Well where to start. My friend Anthony his dad and myself went down to Chokoloskee and had an awesome 5 days of fishing. The weather couldn't have been better besides a few afternoon thunderstorms. Each day we would start offshore on the wrecks then go fish the inside in the afternoon. 

On the wrecks we caught a ton cobia, went 1 for 10 on permit ( the sharks are crazy). Some small grouper, a few nice snook and trout on a close wreck. We also jumped two tarpon on the wrecks and caught some big goliath grouper and sharks at the end of the day before we left the wrecks. The sharks make it near impossible to land anything on the wrecks it we would see 3 or 4 at a time cruising around the wrecks. [smiley=bigun2.gif]

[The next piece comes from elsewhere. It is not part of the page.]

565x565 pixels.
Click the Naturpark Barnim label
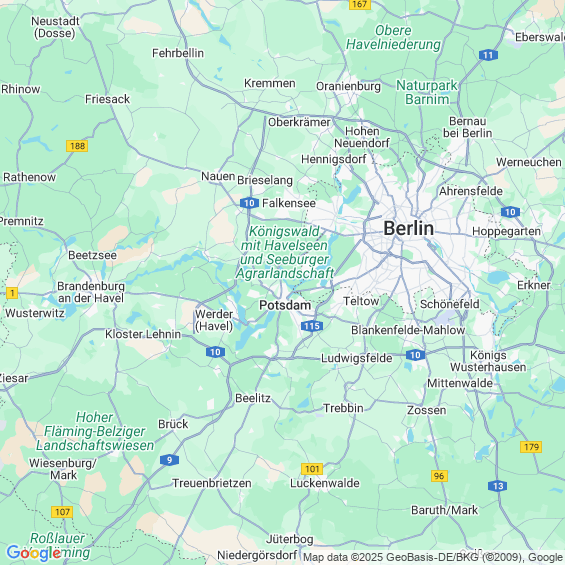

On the inside we were catching 15 to 25 snook a day along with a bunch of red fish. Anthony hooked a nice tarpon and survived 6 jumps and got like ten feet to the boat before his leaded broke (fishing with some light leader not ready for a big tarpon)  . Even caught a few 5 to 6 foot sharks on the inside, they are everywhere. 
It was an awesome trip [smiley=headbang.gif]
A few pics
































Fighting a huge shark
















One of the many doubles


----------



## anytide (Jul 30, 2009)

AWESOME report -congrats on that trip there ,keep em coming
-anytide


----------



## mark_gardner (Mar 18, 2009)

is that anthoneys dad with the pathfinder? seen him launching outta palm valley  nice boat.....looks new  you guys sound like you tore them up  congrats  [smiley=1-beer.gif]


yall werent down there with forum member strike 3 were ya??? :-?


----------



## PVredfisher (Jan 11, 2007)

Thanks 
Mark yea that is his dads pathfinder and it is only a month or so old. Nope weren't down there with strike 3.


----------



## TidewateR (Nov 11, 2009)

Man that's awesome! When are y'all coming back to Louisiana?..still plenty of water to fish including Delacroix.


----------



## richwalker71 (Feb 11, 2010)

Awesome! Glad to see some Snook made it thru the freeze. I may get to make my Fall trip down there after all.

TRW


----------



## Taterides (Nov 10, 2008)

Nice report. Makes me feel good about a 3 day trip I have coming up.


----------



## HaMm3r (Dec 11, 2006)

5 back to back days of fishing, that's a dream trip in itself. Add in the number and variety of fish you caught and it's heaven! I'm jealous!!


----------



## deerfly (Mar 10, 2007)

You guys were on em.  I love it down there, wish I could make it more often.


----------



## beavis (Dec 11, 2006)

Looks like you guys had a great trip. Thanks for the pix.


----------



## PVredfisher (Jan 11, 2007)

> Man that's awesome! When are y'all coming back to Louisiana?..still plenty of water to fish including Delacroix.


 We are thinking about it , maybe next time we come there won't be a da m hurricane.


----------